So what I want to do is basically to subset the raw dataframe for a particular year, quarter and area combination, and from that combination calculate a proportion table based on the number of individuals in each length class.
So far my basic function looks as follows:
LAK <- function(df, Year="2005", Quarter="1", Area="22", alkplot=T){
require(FSA)
# subset alk by year, quarter and area
sALK <- subset(df, year==Year & quarter==Quarter & area==Area)
dfexp <- sALK[rep(seq(nrow(sALK)), sALK$no_individuals), 1:ncol(sALK)]
raw <- t(table(dfexp$lenCls, dfexp$age))
key <- round(prop.table(raw, margin=1), 3)
return(key)
if(alkplot==TRUE){
alkPlot(key,"area",xlab="Age")
}
}
From the dataset example above, one can notice that for year=2005 & quarter=3 & area=21, I do not have any measured individuals.
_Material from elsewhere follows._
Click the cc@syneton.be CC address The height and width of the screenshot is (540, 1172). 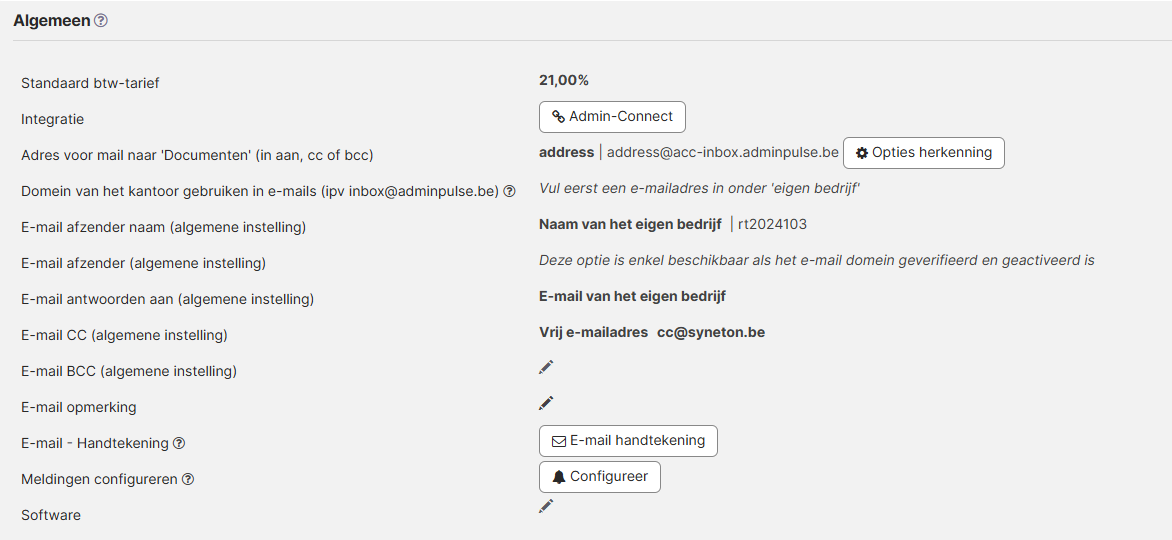tap(710, 332)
Yet, for the same area AND year I have data for either quarter 1 or 2. The most reasonable assumption would be to take the subsetted dataframe from the closest time step (herby quarter 2 with the same area and year), and replace the NA from the columns "no_individuals", "lenCls" and "age" accordingly.
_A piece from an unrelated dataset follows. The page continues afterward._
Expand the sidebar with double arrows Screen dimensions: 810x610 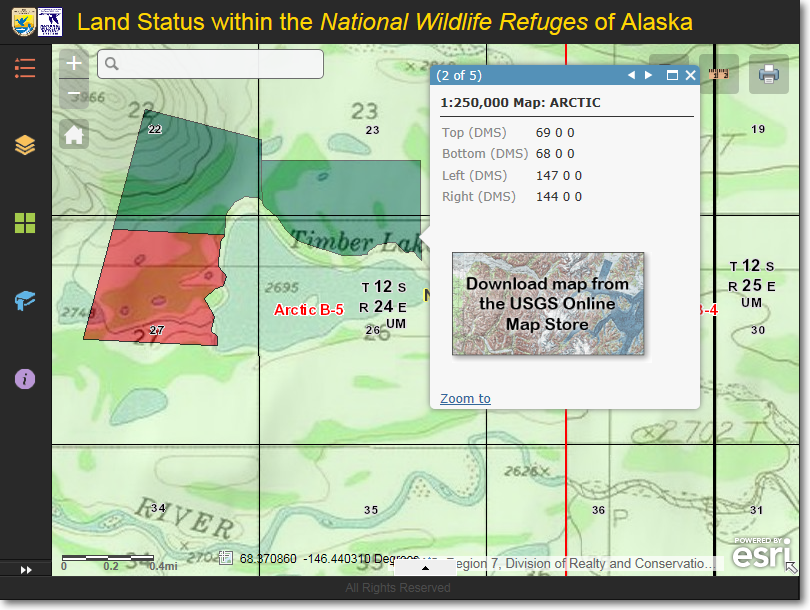point(26,569)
Note also that for some cases I do not have data for a particular year! In the example above, one can see this by looking into area 24 from year 2007. In this case I can not borrow the information from the nearest quarter, and would need to borrow from the previous year instead. This would mean that for year=2007 & area=24 & quarter=1 I would borrow the information from year=2006 & area=24 & quarter 1, and so on and so forth.
I have tried to include this in my function by specifying some extra rules, but due to my poor programming skills I didn't make any progress.
So, any help here will be very much appreciated.
Here my LAK function which I'm trying to update:
LAK <- function(df, Year="2005", Quarter="1", Area="22", alkplot=T){
require(FSA)
# subset alk by year, quarter and area
sALK <- subset(df, year==Year & quarter==Quarter & area==Area)
# In case of empty dataset
#if(is.data.frame(sALK) && nrow(sALK)==0){
if(sALK[rowSums(is.na(sALK)) > 0,]){
warning("Empty subset combination; data will be subsetted based on the
nearest timestep combination")
FIXME: INCLDUE IMPUTATION RULES HERE
}
dfexp <- sALK[rep(seq(nrow(sALK)), sALK$no_individuals), 1:ncol(sALK)]
raw <- t(table(dfexp$lenCls, dfexp$age))
key <- round(prop.table(raw, margin=1), 3)
return(key)
if(alkplot==TRUE){
alkPlot(key,"area",xlab="Age")
}
}
So, I finally came up with a partial solution to my problem and will include my function here in case it might be of someone's interest:
LAK <- function(df, Year="2005", Quarter="1", Area="22",alkplot=T){
require(FSA)
# subset alk by year, quarter, area and species
sALK <- subset(df, year==Year & quarter==Quarter & area==Area)
print(sALK)
if(nrow(sALK)==1){
warning("Empty subset combination; data has been subsetted to the nearest input combination")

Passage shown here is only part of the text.